The decision had been so right yet so sad. She’d kept her little sister in the only home she’d ever known, trying to provide some sense of stability despite the loss of their parents.

Yep, Lainey would stay in that house until her sister graduated college and decided she didn’t want to come back to Atlanta to live. Even then, Lainey might stay there. It felt like home to her too, with a sense of permanency and connection to their dead parents.

She glanced back at Brice whose eyes seemed to take in every emotion that flashed through her. His gaze trailed down from her face, raking across her body, then finally back up to meet her gaze again.

“Then, we’ll meet down at headquarters after you get done with your domestic chores. You can listen in while I grill Moseman.”

A familiar feeling of wanting his hands on her swept through her. Business! She had to get her mind back on business.

“I’ll be down there,” she said. Brice opened the car door before she could reach for the handle.

She hesitated slightly before sliding behind the wheel.

He leaned down, his eyes connecting with hers for an instant before he shut the door behind her.

She inhaled deeply. Courtliness or courting? Either way, the impact was the same. The man was made for women.

He seemed to know exactly the little touches that women wanted.

He knew how to play people, she corrected herself. It wasn’t personal with him.

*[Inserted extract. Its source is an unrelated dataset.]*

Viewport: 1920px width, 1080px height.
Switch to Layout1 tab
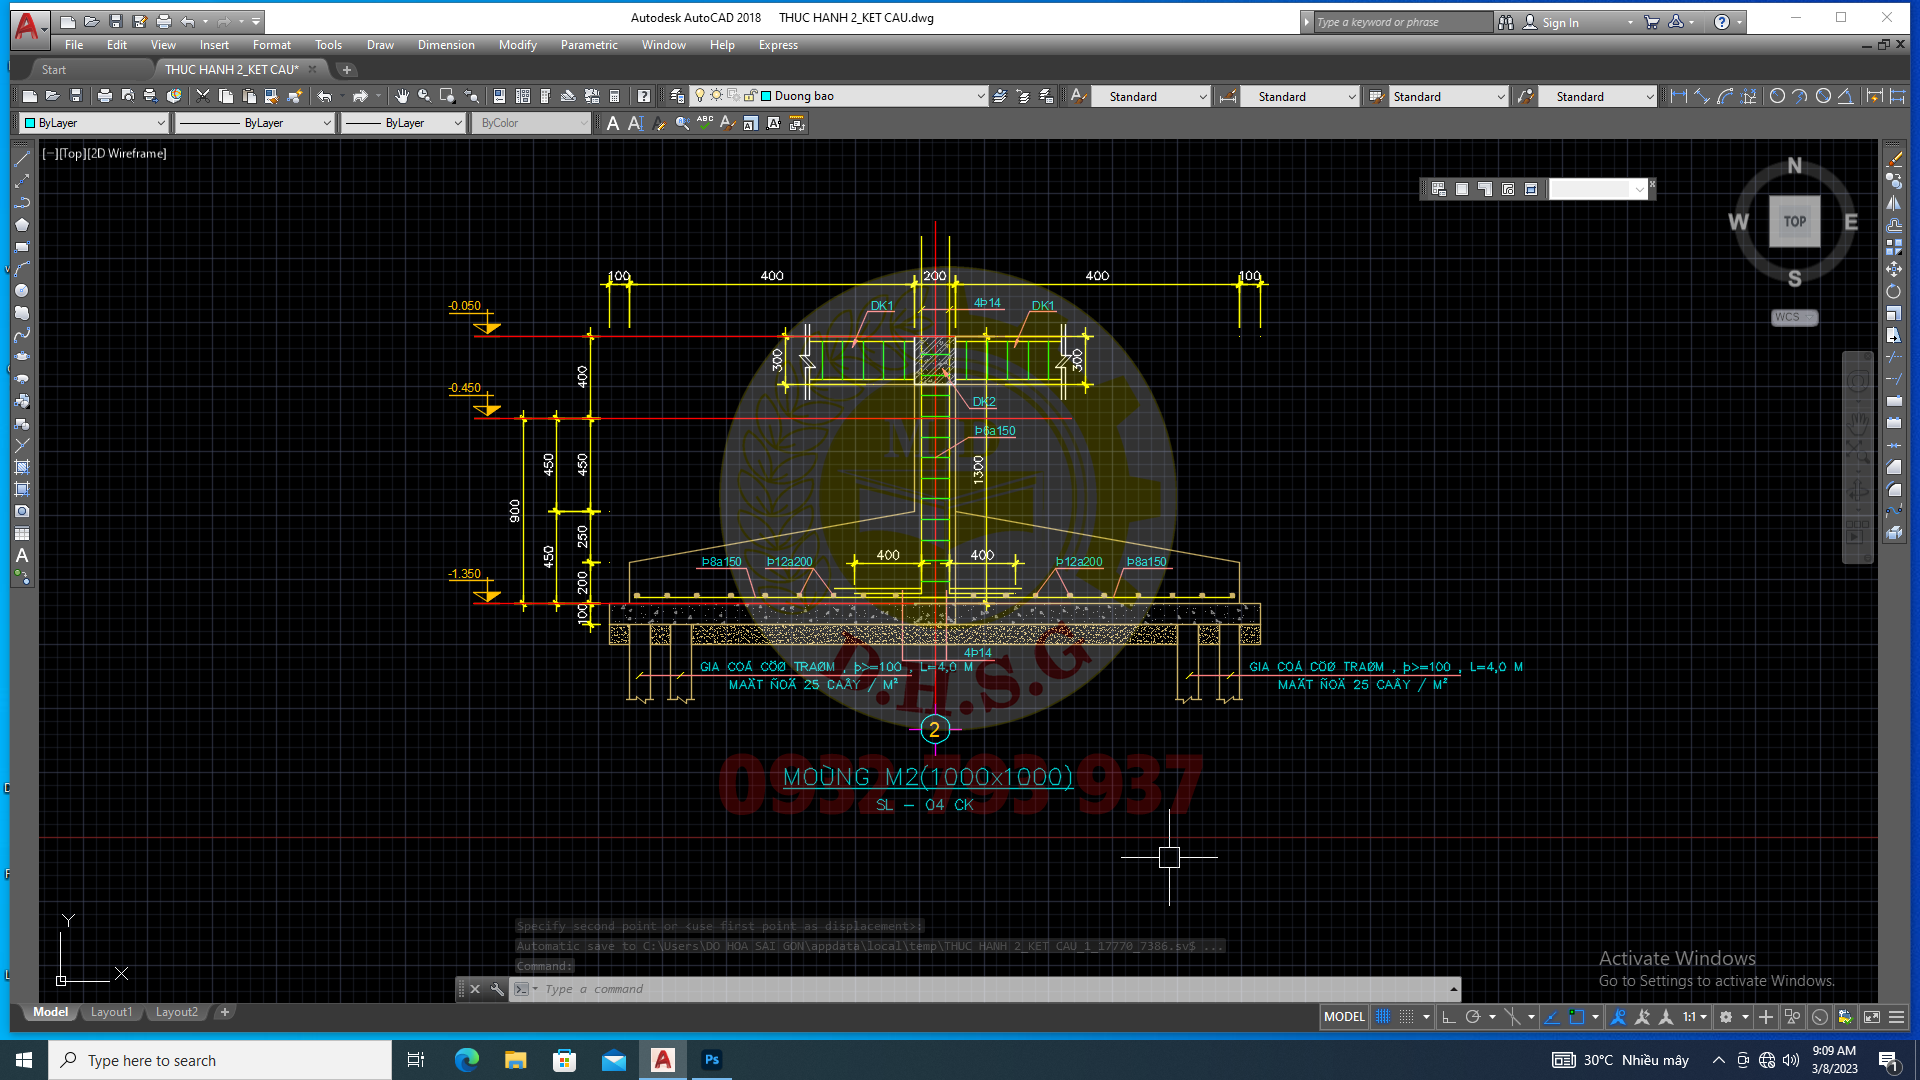click(111, 1011)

When he wanted to be on your good side, he would be whether you intended it or not. He had a way about him.

* * *

Lainey walked into the police department holding the largest coffee she could find. Another sleep deprived night, another large coffee.

A detective pointed at a door, and she entered. Inside, she found a monitor which showed what was going on in a nearby room. Sean Moseman slumped at a table, his head down. Brice stood over him. Almost as if he’d sensed her arrival, Brice looked up toward the camera, then turned and walked out of the room.

A second later, his presence invaded the room where Lainey watched. “Getting anything out of him?” she asked.

Brice shook his head. “He hasn’t asked for his lawyer yet, though. Can’t figure it out.”

“Emm.” Lainey observed Sean on the monitor for a moment then turned back to Brice. “You hear about that banker’s kid being found. The parents just had a press conference thanking everyone.”

“Yeah, that’s great. A good ending for once.” He smiled into her eyes for a moment before his face turned serious. “That was a strange one though. The way those parents sat on TV crying like they thought they would never see their kid, again. Like they never would have figured their kid for a runaway.”